La ricorrente non ha indicato di aver prodotto documenti da cui emergano elementi sintomatici i quali inducano a ritenere abbia utilizzato per i propri acquisti risorse di natura non reddituale. Al contrario, la Ctr ha rilevato che “la contribuente ha dichiarato di aver acquistato l’immobile in Rovetta con il ricavato della vendita dei titoli, ma la documentazione bancaria esibita dimostra l’invarianza di detti titoli prima e dopo la compravendita, né ha dato prova della liquidazione percepita nel 2003 sempre per l’acquisto dell’immobile suddetto” (sent. Ctr, p. IV). A questi chiari e specifici rilievi proposti dal giudice dell’appello la contribuente non ha proposto una critica specifica, non confrontandosi con la decisione assunta dalla Ctr.

Il terzo motivo di ricorso risulta pertanto infondato e deve essere rigettato.

8. Mediante il quarto strumento d’impugnazione la contribuente lamenta che l’accertamento tributario prima, e la decisione impugnata poi, hanno violato il principio della personalità dell’imposta, sottoponendo ad imposizione il suo intero nucleo familiare, mentre anche i coniugi “sono soggetti autonomi d’imposizione” (ric., p. 27). Invero, questa Corte ha avuto recentemente occasione di confermare che “in tema di accertamento delle imposte sui redditi, con riferimento alla determinazione sintetica del reddito complessivo netto in base ai coefficienti presuntivi individuati dai decreti ministeriali previsti dal D.P.R. n. 600 del 1973 (cd. redditometri), art. 38, la prova contraria ivi ammessa, richiedendo la dimostrazione documentale della sussistenza e del possesso, da parte del contribuente, di redditi esenti o soggetti a ritenuta alla fonte a titolo d’imposta, implica un riferimento alla complessiva posizione reddituale dell’intero suo nucleo familiare, costituito dai coniugi conviventi e dai figli, soprattutto minori, atteso che la presunzione del loro concorso alla produzione del reddito trova fondamento, ai fini dell’accertamento suddetto, nel vincolo che li lega”, Cass. sez. V, 21.11.2019. Equivoca pertanto la contribuente sul significato che, in sede di accertamento sintetico, deve attribuirsi agli accertamenti effettuati sul coniuge del verificato da parte degli Uffici finanziari. L’accertamento relativo ai redditi del coniuge è utilizzabile, in favore del contribuente, giustappunto per verificare se egli disponga di provviste che non è tenuto a dichiarare, e che possano giustificare le proprie spese. Piuttosto, merita di essere sottolineato che la contribuente non ha, neppure in sede di ricorso per cassazione, specificamente indicato i redditi esenti o soggetti a ritenuta alla fonte a titolo d’imposta che possano indurre a ritenere l’inesattezza degli accertamenti effettuati dall’Ufficio.

Anche il quarto motivo di ricorso, pertanto, risulta infondato e deve essere rigettato.

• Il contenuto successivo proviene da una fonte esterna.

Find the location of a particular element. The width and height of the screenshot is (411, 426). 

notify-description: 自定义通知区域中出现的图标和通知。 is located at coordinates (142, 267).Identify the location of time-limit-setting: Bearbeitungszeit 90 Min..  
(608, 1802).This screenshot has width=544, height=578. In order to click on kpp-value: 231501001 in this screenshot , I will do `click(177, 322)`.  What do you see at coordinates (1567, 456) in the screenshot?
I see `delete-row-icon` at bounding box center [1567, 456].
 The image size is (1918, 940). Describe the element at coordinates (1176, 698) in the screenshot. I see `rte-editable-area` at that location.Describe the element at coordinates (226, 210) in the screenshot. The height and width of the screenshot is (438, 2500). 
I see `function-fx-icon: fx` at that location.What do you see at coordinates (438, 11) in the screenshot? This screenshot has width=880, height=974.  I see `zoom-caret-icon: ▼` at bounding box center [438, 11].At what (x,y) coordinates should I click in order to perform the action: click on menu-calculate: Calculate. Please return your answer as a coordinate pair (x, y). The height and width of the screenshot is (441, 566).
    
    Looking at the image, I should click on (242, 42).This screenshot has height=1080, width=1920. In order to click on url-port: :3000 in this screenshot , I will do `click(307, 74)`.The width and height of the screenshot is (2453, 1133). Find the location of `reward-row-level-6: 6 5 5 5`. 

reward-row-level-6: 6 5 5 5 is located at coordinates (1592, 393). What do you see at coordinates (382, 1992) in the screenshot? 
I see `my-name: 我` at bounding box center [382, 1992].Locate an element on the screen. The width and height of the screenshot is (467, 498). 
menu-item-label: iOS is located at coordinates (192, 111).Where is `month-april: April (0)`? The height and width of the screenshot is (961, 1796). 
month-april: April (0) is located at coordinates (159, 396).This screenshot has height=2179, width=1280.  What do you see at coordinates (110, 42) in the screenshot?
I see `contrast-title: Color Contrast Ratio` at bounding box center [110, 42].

9. In conclusione il ricorso deve essere rigettato.

Le spese di lite seguono la soccombenza, e sono liquidate come in dispositivo. Deve inoltre darsi atto che ricorrono le condizioni perché sia dovuto dalla ricorrente il versamento degli oneri relativi al raddoppio del contributo unificato.

P.Q.M.

La Corte rigetta il ricorso proposto da P.C.G., che condanna al pagamento delle spese di lite in favore dell’Agenzia delle entrate, e le liquida in complessivi Euro 4.000,00, oltre spese prenotate a debito.

Ai sensi del D.P.R. 30 maggio 2002, n. 115, art. 13, comma 1-quater, dà atto della sussistenza dei presupposti processuali per il versamento, da parte della ricorrente, dell’ulteriore importo a titolo di contributo unificato pari a quello da corrispondere per il ricorso a norma del cit. art. 13, comma 1-bis, se dovuto.

Così deciso in Roma, il 28 aprile 2021.